### ESTRATTO FORNITO
-*-*-

26 mar 2011

Cinema Asiatico

una mia recensione a un libro di Dario Tomasi, pubblicata sulla bella rivista di Saul Stucchi
Rashomon
Che cosa conoscono i giovani cinéphiles veri o sedicenti che non mancano di seguire ogni nuova uscita di Kim-Ki-Duk (negli ultimissimi anni un po’ rallentato) o Jonn Woo della grande storia del cinema dell’Estremo Oriente, che ciò significhi Cina o Giappione, Taiwan o Coree, Ozu o Mizoguchi, Kurosawa o Imamura? Studio dunque utilissimo il libro di Dario Tomasi, professore di storia del cinema all’università di Torino. Il cinema asiatico assomma e cerca una sintesi fra le ragioni tecnico-formali e il contesto sociale di ogni paese implicato nell’indagine. 
Tomasi restituisce la traccia sintetica e per forza di cose non esaustiva ma attenta a richiami eterogenei e altamente significativi di un percorso avviato col cinema muto giapponese e gli anni Trenta, che passa per un repertorio di opere sensibili agli eventi bellici, alle costruzioni ideologiche, al genere, al dramma storico, alle “storie di samurai, eroine e cavalieri erranti”, alle arti marziali, nonché ai rapporti con l’arte teatrale del “noh” e del “kabuki”
 e consapevole delle influenze occidentali per così dire “in entrata e in uscita”. Concludendosi con una panoramica sulla filmografia essenziale degli ultimi vent’anni e in ideale rapporto di complementarietà fra esempi di espressività al limite, essendo estreme le scelte formali di fondo, che passano dal ritmo lentissimo e dall’architettura essenziale del cinema di Ozu a quello frenetico di Tsui Hark.

-*-*-

### COMPITI SCRITTI
a – Nella recensione sul cinema asiatico, in quale università insegna Dario Tomasi?
b – Ripeti dalla recensione sul cinema asiatico il passo che si apre con le parole contenenti "e consapevole delle" e si chiude con "di Tsui Hark.".
c – Riscrivi in forma più breve il paragrafo della recensione sul cinema asiatico che inizia con "Che cosa conoscono i giovani", conservandone i fatti principali.

### DATI FORNITI
-*-*-

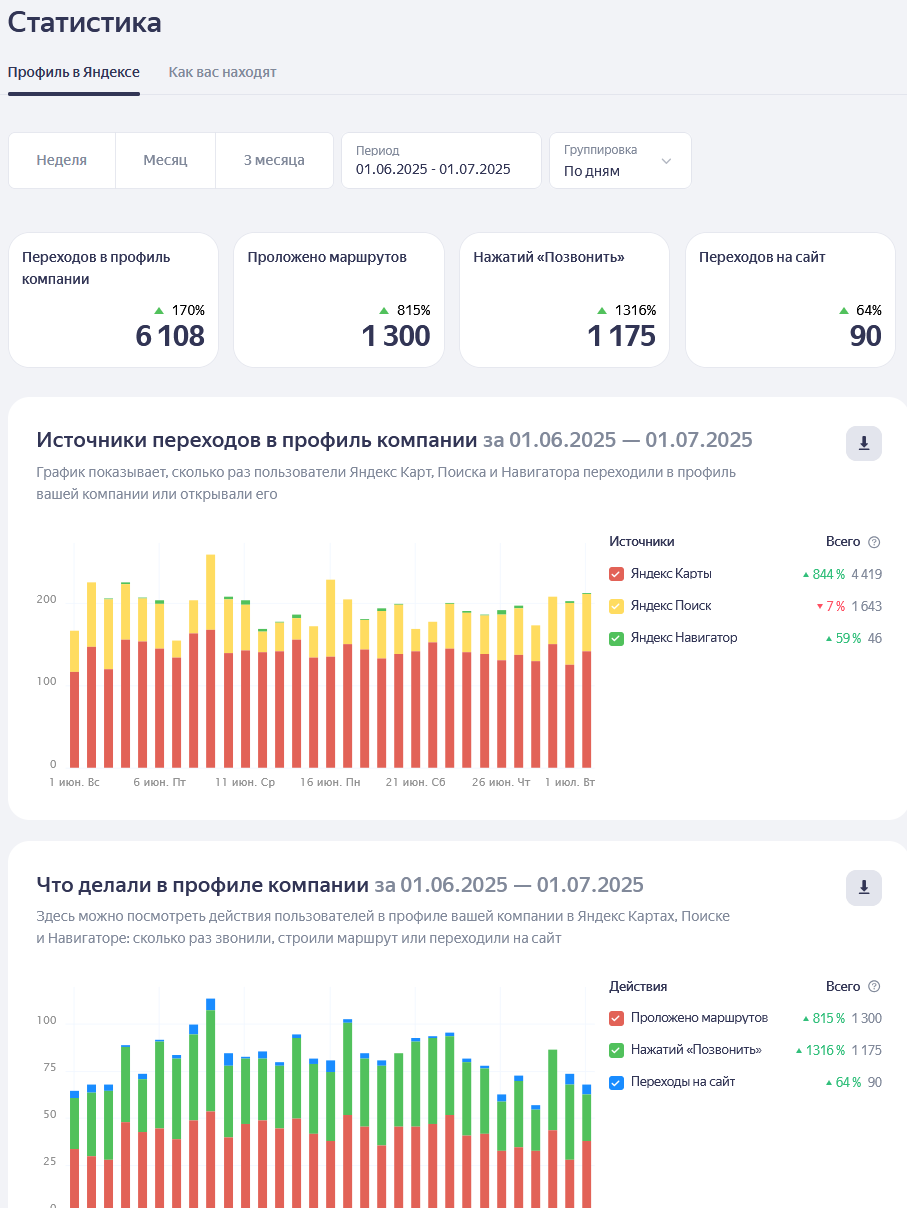This screenshot has width=907, height=1208.
Task: Switch to the Как вас находят tab
Action: pyautogui.click(x=222, y=72)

-*-*-

### RISPOSTE AI COMPITI
a – All'università di Torino.

b –
e consapevole delle influenze occidentali per così dire “in entrata e in uscita”. Concludendosi con una panoramica sulla filmografia essenziale degli ultimi vent’anni e in ideale rapporto di complementarietà fra esempi di espressività al limite, essendo estreme le scelte formali di fondo, che passano dal ritmo lentissimo e dall’architettura essenziale del cinema di Ozu a quello frenetico di Tsui Hark.

c – Il paragrafo si chiede che cosa conoscano della grande storia del cinema dell'Estremo Oriente i giovani cinéphiles che seguono ogni nuova uscita di Kim-Ki-Duk. Giudica quindi utilissimo il libro Il cinema asiatico di Dario Tomasi, professore di storia del cinema all'università di Torino. Il libro cerca una sintesi fra le ragioni tecnico-formali e il contesto sociale di ogni paese esaminato.